What this task involves |
Please reproduce the entries in full. Keep every character the same.

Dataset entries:

------------

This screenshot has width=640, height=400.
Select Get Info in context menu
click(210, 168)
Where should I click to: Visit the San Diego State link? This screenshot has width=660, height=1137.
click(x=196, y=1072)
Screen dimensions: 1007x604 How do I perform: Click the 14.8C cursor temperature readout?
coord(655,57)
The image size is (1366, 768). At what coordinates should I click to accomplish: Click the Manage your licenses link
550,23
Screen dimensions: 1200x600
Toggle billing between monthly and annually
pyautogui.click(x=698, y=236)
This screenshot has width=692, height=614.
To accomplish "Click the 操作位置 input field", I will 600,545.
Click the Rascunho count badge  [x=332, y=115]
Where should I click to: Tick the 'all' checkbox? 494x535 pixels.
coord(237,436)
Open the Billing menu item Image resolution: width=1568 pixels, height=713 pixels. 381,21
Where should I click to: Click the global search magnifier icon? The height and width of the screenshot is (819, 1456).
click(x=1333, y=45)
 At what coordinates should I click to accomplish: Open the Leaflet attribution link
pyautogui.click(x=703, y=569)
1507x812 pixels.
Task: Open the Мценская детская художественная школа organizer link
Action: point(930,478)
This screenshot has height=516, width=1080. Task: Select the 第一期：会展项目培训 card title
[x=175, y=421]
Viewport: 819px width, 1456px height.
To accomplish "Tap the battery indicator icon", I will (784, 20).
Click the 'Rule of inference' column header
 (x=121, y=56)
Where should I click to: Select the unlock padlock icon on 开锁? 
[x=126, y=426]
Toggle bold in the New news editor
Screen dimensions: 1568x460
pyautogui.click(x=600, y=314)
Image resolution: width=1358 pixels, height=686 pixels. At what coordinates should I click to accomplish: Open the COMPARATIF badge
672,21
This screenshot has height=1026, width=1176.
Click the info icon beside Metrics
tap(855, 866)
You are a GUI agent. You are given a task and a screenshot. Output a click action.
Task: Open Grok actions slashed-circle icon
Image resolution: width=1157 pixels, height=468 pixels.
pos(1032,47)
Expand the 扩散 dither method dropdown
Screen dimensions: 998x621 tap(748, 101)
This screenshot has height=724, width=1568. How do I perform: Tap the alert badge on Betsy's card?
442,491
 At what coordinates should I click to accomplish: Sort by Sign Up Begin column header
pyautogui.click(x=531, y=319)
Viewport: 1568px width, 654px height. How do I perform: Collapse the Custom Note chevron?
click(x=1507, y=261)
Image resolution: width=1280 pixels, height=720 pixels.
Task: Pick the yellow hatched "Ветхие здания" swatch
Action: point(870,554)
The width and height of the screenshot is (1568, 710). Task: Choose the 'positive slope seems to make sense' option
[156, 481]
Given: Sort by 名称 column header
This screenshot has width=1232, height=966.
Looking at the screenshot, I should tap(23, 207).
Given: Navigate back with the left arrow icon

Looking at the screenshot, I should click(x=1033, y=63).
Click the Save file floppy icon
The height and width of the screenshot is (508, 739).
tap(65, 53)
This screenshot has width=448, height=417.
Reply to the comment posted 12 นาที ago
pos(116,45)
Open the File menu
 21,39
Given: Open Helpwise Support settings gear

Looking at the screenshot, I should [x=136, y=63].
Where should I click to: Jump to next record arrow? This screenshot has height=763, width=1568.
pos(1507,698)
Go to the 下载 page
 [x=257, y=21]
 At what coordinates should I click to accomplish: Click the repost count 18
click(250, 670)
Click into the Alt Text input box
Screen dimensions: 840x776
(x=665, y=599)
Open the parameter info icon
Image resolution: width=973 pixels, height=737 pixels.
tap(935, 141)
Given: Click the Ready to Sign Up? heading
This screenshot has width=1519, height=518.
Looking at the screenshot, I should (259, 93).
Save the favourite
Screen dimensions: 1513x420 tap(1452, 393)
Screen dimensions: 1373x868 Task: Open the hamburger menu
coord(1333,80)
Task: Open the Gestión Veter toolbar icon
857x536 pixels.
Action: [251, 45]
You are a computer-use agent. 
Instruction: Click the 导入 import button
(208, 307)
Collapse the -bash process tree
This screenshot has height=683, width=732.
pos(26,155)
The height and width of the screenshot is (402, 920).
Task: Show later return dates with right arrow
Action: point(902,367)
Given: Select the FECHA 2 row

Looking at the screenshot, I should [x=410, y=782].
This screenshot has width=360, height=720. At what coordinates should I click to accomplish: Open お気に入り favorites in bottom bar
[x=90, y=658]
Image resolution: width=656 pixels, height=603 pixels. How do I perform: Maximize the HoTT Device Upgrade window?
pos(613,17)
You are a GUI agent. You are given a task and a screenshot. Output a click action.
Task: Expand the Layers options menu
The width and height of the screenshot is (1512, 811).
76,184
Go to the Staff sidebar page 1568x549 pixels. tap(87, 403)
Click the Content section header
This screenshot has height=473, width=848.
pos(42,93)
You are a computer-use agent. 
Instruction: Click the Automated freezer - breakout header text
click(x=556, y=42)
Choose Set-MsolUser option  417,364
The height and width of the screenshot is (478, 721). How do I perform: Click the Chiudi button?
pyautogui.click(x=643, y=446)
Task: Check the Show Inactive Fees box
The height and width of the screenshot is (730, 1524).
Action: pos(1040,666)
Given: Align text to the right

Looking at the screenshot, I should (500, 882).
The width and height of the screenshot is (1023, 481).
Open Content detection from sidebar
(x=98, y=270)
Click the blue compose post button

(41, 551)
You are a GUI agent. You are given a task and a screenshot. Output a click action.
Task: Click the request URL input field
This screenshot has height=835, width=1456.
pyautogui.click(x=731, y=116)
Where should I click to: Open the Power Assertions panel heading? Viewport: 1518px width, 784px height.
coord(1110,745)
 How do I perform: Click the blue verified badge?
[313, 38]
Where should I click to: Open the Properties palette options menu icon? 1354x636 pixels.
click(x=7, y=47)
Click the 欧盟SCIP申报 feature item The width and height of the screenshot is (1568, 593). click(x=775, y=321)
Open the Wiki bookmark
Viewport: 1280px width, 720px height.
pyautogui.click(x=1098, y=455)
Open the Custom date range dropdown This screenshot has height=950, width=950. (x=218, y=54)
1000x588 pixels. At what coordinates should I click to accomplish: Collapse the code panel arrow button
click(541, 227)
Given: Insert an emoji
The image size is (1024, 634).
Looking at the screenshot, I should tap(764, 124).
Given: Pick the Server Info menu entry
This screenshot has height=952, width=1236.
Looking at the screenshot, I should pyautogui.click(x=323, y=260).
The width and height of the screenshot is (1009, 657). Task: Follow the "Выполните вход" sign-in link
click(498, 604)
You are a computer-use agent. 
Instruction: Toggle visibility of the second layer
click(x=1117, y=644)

------------

Output for this exercise |
This screenshot has width=640, height=400.
Select Get Info in context menu
click(210, 168)
Where should I click to: Visit the San Diego State link? This screenshot has width=660, height=1137.
click(x=196, y=1072)
Screen dimensions: 1007x604 How do I perform: Click the 14.8C cursor temperature readout?
coord(655,57)
The image size is (1366, 768). At what coordinates should I click to accomplish: Click the Manage your licenses link
550,23
Screen dimensions: 1200x600
Toggle billing between monthly and annually
pyautogui.click(x=698, y=236)
This screenshot has width=692, height=614.
To accomplish "Click the 操作位置 input field", I will 600,545.
Click the Rascunho count badge  [x=332, y=115]
Where should I click to: Tick the 'all' checkbox? 494x535 pixels.
coord(237,436)
Open the Billing menu item Image resolution: width=1568 pixels, height=713 pixels. 381,21
Where should I click to: Click the global search magnifier icon? The height and width of the screenshot is (819, 1456).
click(x=1333, y=45)
 At what coordinates should I click to accomplish: Open the Leaflet attribution link
pyautogui.click(x=703, y=569)
1507x812 pixels.
Task: Open the Мценская детская художественная школа organizer link
Action: point(930,478)
This screenshot has height=516, width=1080. Task: Select the 第一期：会展项目培训 card title
[x=175, y=421]
Viewport: 819px width, 1456px height.
To accomplish "Tap the battery indicator icon", I will (784, 20).
Click the 'Rule of inference' column header
 (x=121, y=56)
Where should I click to: Select the unlock padlock icon on 开锁? 
[x=126, y=426]
Toggle bold in the New news editor
Screen dimensions: 1568x460
pyautogui.click(x=600, y=314)
Image resolution: width=1358 pixels, height=686 pixels. At what coordinates should I click to accomplish: Open the COMPARATIF badge
672,21
This screenshot has height=1026, width=1176.
Click the info icon beside Metrics
tap(855, 866)
You are a GUI agent. You are given a task and a screenshot. Output a click action.
Task: Open Grok actions slashed-circle icon
Image resolution: width=1157 pixels, height=468 pixels.
pos(1032,47)
Expand the 扩散 dither method dropdown
Screen dimensions: 998x621 tap(748, 101)
This screenshot has height=724, width=1568. How do I perform: Tap the alert badge on Betsy's card?
442,491
 At what coordinates should I click to accomplish: Sort by Sign Up Begin column header
pyautogui.click(x=531, y=319)
Viewport: 1568px width, 654px height. How do I perform: Collapse the Custom Note chevron?
click(x=1507, y=261)
Image resolution: width=1280 pixels, height=720 pixels.
Task: Pick the yellow hatched "Ветхие здания" swatch
Action: point(870,554)
The width and height of the screenshot is (1568, 710). Task: Choose the 'positive slope seems to make sense' option
[156, 481]
Given: Sort by 名称 column header
This screenshot has width=1232, height=966.
Looking at the screenshot, I should tap(23, 207).
Given: Navigate back with the left arrow icon

Looking at the screenshot, I should click(x=1033, y=63).
Click the Save file floppy icon
The height and width of the screenshot is (508, 739).
tap(65, 53)
This screenshot has width=448, height=417.
Reply to the comment posted 12 นาที ago
pos(116,45)
Open the File menu
 21,39
Given: Open Helpwise Support settings gear

Looking at the screenshot, I should [x=136, y=63].
Where should I click to: Jump to next record arrow? This screenshot has height=763, width=1568.
pos(1507,698)
Go to the 下载 page
 [x=257, y=21]
 At what coordinates should I click to accomplish: Click the repost count 18
click(250, 670)
Click into the Alt Text input box
Screen dimensions: 840x776
(x=665, y=599)
Open the parameter info icon
Image resolution: width=973 pixels, height=737 pixels.
tap(935, 141)
Given: Click the Ready to Sign Up? heading
This screenshot has width=1519, height=518.
Looking at the screenshot, I should (259, 93).
Save the favourite
Screen dimensions: 1513x420 tap(1452, 393)
Screen dimensions: 1373x868 Task: Open the hamburger menu
coord(1333,80)
Task: Open the Gestión Veter toolbar icon
857x536 pixels.
Action: [251, 45]
You are a computer-use agent. 
Instruction: Click the 导入 import button
(208, 307)
Collapse the -bash process tree
This screenshot has height=683, width=732.
pos(26,155)
The height and width of the screenshot is (402, 920).
Task: Show later return dates with right arrow
Action: point(902,367)
Given: Select the FECHA 2 row

Looking at the screenshot, I should [x=410, y=782].
This screenshot has width=360, height=720. At what coordinates should I click to accomplish: Open お気に入り favorites in bottom bar
[x=90, y=658]
Image resolution: width=656 pixels, height=603 pixels. How do I perform: Maximize the HoTT Device Upgrade window?
pos(613,17)
You are a GUI agent. You are given a task and a screenshot. Output a click action.
Task: Expand the Layers options menu
The width and height of the screenshot is (1512, 811).
76,184
Go to the Staff sidebar page 1568x549 pixels. tap(87, 403)
Click the Content section header
This screenshot has height=473, width=848.
pos(42,93)
You are a computer-use agent. 
Instruction: Click the Automated freezer - breakout header text
click(x=556, y=42)
Choose Set-MsolUser option  417,364
The height and width of the screenshot is (478, 721). How do I perform: Click the Chiudi button?
pyautogui.click(x=643, y=446)
Task: Check the Show Inactive Fees box
The height and width of the screenshot is (730, 1524).
Action: pos(1040,666)
Given: Align text to the right

Looking at the screenshot, I should (500, 882).
The width and height of the screenshot is (1023, 481).
Open Content detection from sidebar
(x=98, y=270)
Click the blue compose post button

(41, 551)
You are a GUI agent. You are given a task and a screenshot. Output a click action.
Task: Click the request URL input field
This screenshot has height=835, width=1456.
pyautogui.click(x=731, y=116)
Where should I click to: Open the Power Assertions panel heading? Viewport: 1518px width, 784px height.
coord(1110,745)
 How do I perform: Click the blue verified badge?
[313, 38]
Where should I click to: Open the Properties palette options menu icon? 1354x636 pixels.
click(x=7, y=47)
Click the 欧盟SCIP申报 feature item The width and height of the screenshot is (1568, 593). click(x=775, y=321)
Open the Wiki bookmark
Viewport: 1280px width, 720px height.
pyautogui.click(x=1098, y=455)
Open the Custom date range dropdown This screenshot has height=950, width=950. (x=218, y=54)
1000x588 pixels. At what coordinates should I click to accomplish: Collapse the code panel arrow button
click(541, 227)
Given: Insert an emoji
The image size is (1024, 634).
Looking at the screenshot, I should tap(764, 124).
Given: Pick the Server Info menu entry
This screenshot has height=952, width=1236.
Looking at the screenshot, I should pyautogui.click(x=323, y=260).
The width and height of the screenshot is (1009, 657). Task: Follow the "Выполните вход" sign-in link
click(498, 604)
You are a computer-use agent. 
Instruction: Toggle visibility of the second layer
click(x=1117, y=644)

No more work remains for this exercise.